In December 1981 Miss Esther resigned as postmaster and Martha, who had trained to take her place, waited for the Postal Service to announce a job vacancy. It never did, instead appointing Martha "officer-in-charge," a lower-paying position and, ominously, a temporary one. "And then one day," recalls Martha, 32, "a postmaster from Delaware just came by and said, 'This office is going to be investigated for closing.' " The Richardsons were told that for reasons of cost and convenience the P.O. might be replaced by a rural postal route or "neighborhood box units."
That news, says Richardson, "caused more excitement here than anything since the ferry." When a postal employee came down to inspect Claiborne, she was met in the P.O. by more than a third of the town's population, squeezed in between the Cheerios and the crab pots and waiting their chance to explain why the P.O. must not go. Also present was Claiborne's Congressman, Democrat Roy Dyson, who later proclaimed, "The post office is just too important to these people to take it away from them."
When those sentiments prompted no sympathy from the Postal Service by last December, Dyson took flashier action. He and Louisiana Democrat Lindy Boggs, a descendant of the original Captain Claiborne (who was the region's first English settler), drove the 90 miles from Washington to Claiborne and bought 6,000 Christmas stamps for the cause, a holiday boost of $1,200 for the post office. After also buying a pair of Claiborne T-shirts, Boggs dubbed the store "adorable."
Others apparently thought so, too. Inspired by the congressional example, people all over the country have been ordering Claiborne stamps, and three area law firms have begun buying their stamps there regularly. One ingenious Baltimore woman buys hundreds of stamps and then contributes them to her church as charity. The P.O. has quadrupled its revenues in its last two quarters. "I never would have believed," marvels Jim, 35, "there'd be so much support."
With so much goodwill and new earnings coming in, one could hope that even a bureaucrat's heart would melt. Indeed, Dyson, who has been negotiating with the Postal Service, now says the store is "going to stay open. We pretty much have an ironclad guarantee." But Shirley McDonald, the regional postmaster in charge of Claiborne, insists "there's no final determination," adding that "the revenue that really counts is the revenue from the people in town."

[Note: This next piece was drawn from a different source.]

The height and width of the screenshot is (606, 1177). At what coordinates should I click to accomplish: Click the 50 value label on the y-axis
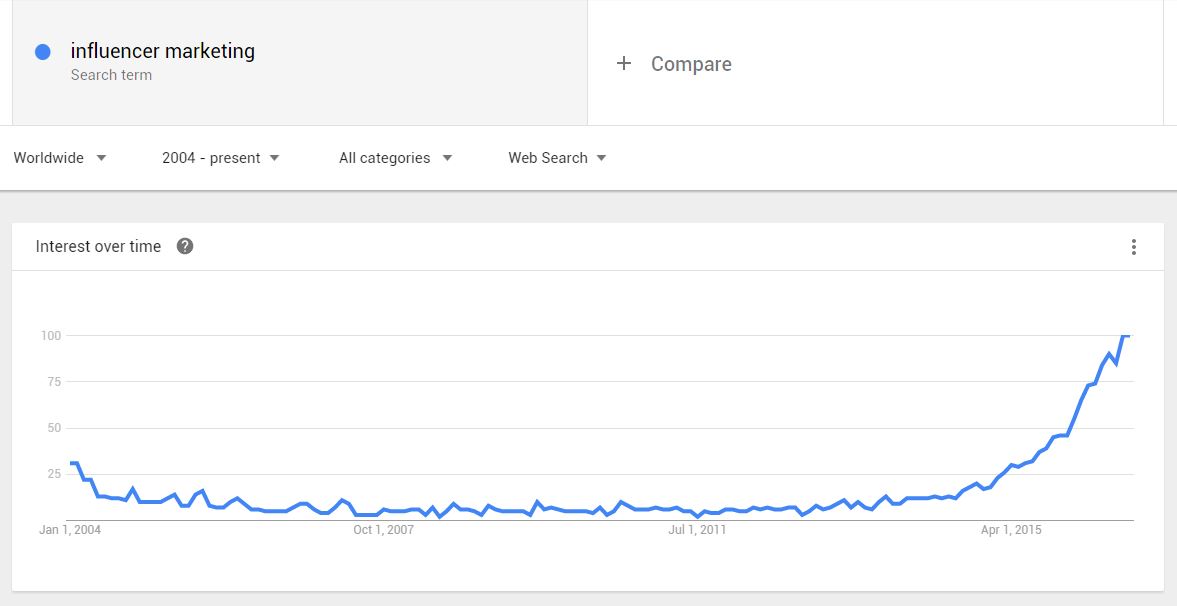[x=54, y=428]
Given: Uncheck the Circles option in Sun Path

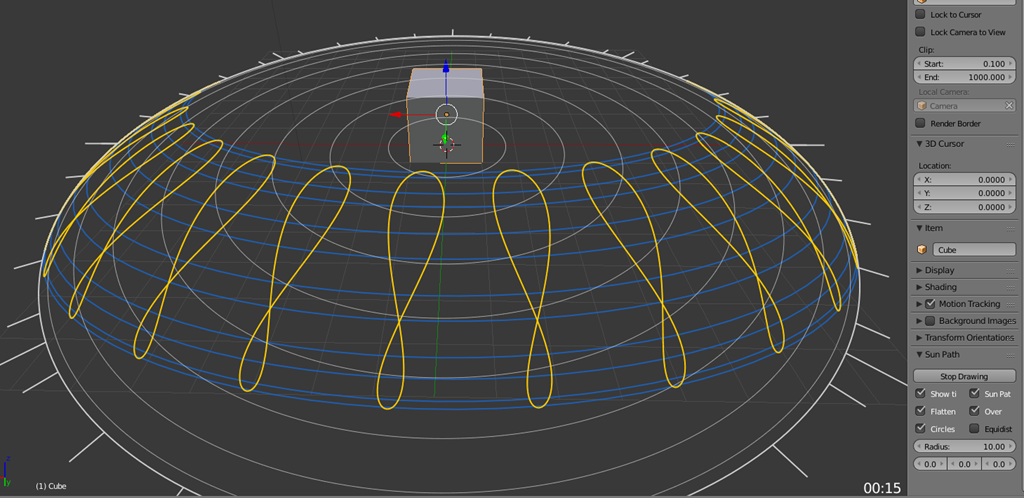Looking at the screenshot, I should click(x=921, y=429).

The Claibornites are not yet convinced that the battle is won. "When people ask," says Martha, "we say we're optimistic but we don't know. We've just waited and waited, and we're still waiting. I think it's rude. But then for them, we're just a bother." Richardson is more philosophical. Even if the P.O. survives, he says, "We're some kind of a dinosaur. Small post offices don't fit into the computer part of life. It's sad."